GPT-4o was unveiled at the OpenAI spring update earlier this year and with it the impressive advanced voice capabilities. They also revealed some vision and screen-sharing features that we now know won’t come until much later in the year or possibly even early next year
One of the big selling points included in that original demo was GPT-4o’s ability to act as a live translation device, but what we’re starting to see from some of the new demos is that it can also be an incredible language teacher. This is something I’ve experienced for myself to a lesser degree with the current voice model.

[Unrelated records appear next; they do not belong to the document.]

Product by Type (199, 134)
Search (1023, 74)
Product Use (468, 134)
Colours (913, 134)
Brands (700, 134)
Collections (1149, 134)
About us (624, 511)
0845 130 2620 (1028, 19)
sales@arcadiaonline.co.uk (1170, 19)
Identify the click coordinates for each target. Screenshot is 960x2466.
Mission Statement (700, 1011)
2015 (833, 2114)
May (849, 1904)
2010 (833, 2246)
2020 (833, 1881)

In a new OpenAI video, a native English speaker trying to learn Portuguese and a Spanish speaker with a basic understanding of the language used ChatGPT to help them improve their skills. At different points they ask it to slow down or explain terms — and it does it perfectly.

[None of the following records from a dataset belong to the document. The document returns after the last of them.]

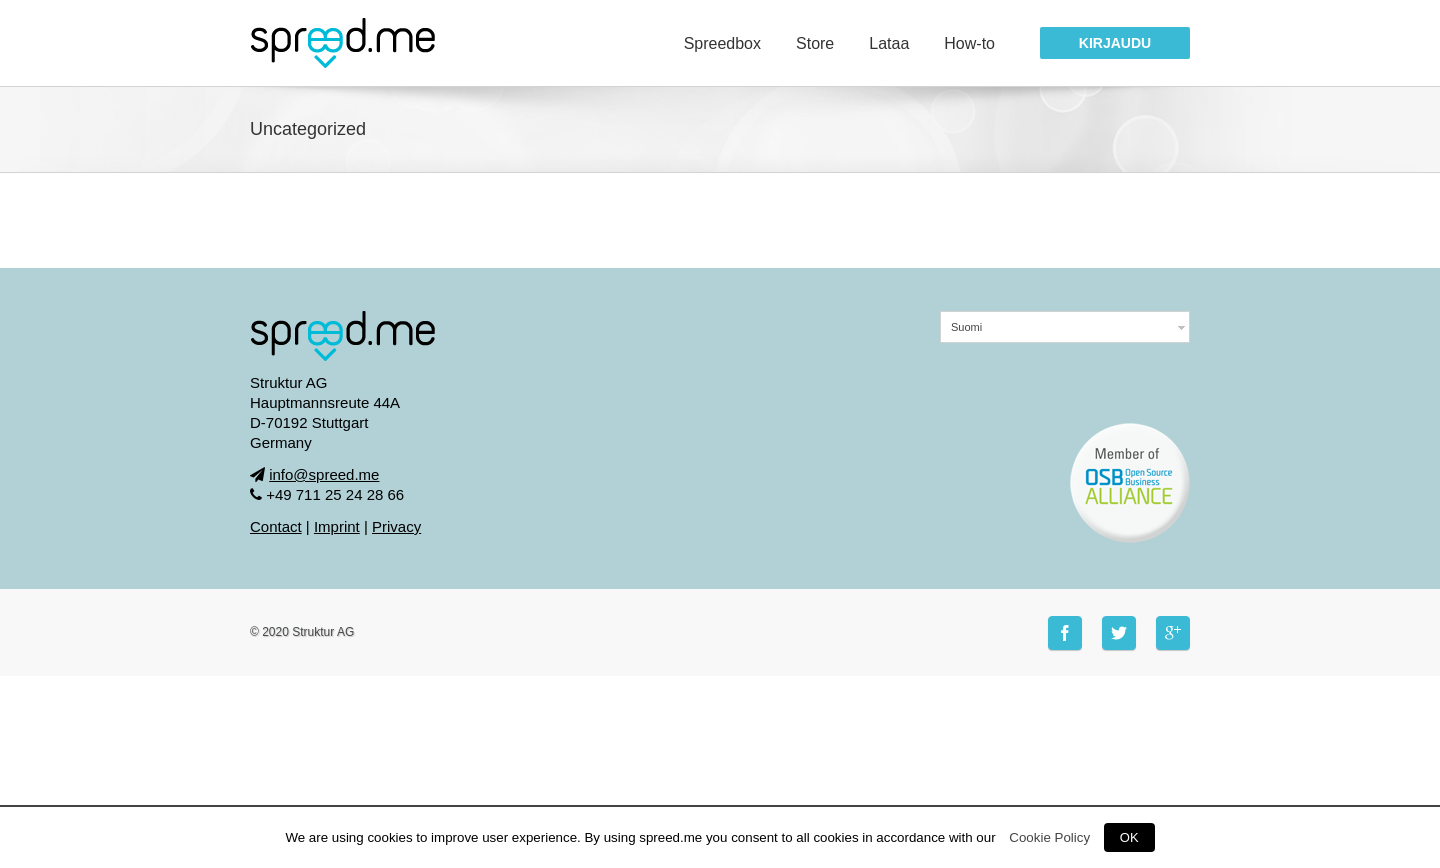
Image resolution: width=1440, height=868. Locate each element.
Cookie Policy (1049, 837)
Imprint (337, 526)
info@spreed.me (324, 474)
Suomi (966, 327)
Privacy (396, 526)
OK (1129, 837)
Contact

Learning languages with GPT-4o
What makes the new ChatGPT-4o advanced voice so exciting is the fact that it’s natively speech-to-speech. Unlike previous models which have to first convert the speech into text and do the same in reverse for the response, this just understands what you’re saying naturally.
The ability to natively understand speech and audio allows for some exciting features including working across multiple languages, putting on different accents or changing the speed tone and vibrance of a voice, essentially making it the perfect teacher
Its native speech capabilities give it the ability to listen to what you’re saying analyze the way you’ve said certain words and even your accent. It can then offer direct feedback based on what it’s heard rather than assessing a transcript.
In addition to all of this, GPT-4o also has impressive reasoning and problem-solving capabilities so can even identify where you’re making a mistake in less obvious ways.
What else have we seen from GPT-4o?
There have been multiple demos of the new advanced voice features including some that weren’t meant to be released. One of these shows that it’s capable of creating sound effects while telling you a story and another reveals it is capable of using multiple different voices.
In the official videos shared by OpenAI on YouTube, we’ve seen it used as a math teacher. In the video, it is working on an iPad where the screen is being shared and the AI shows advice and information on every aspect of a math problem.
Advanced voice mode and particularly the ability to understand speech natively feels like one of the most significant leaps in artificial intelligence since OpenAI put a chat interface on its GPT-3 model back in November 2022.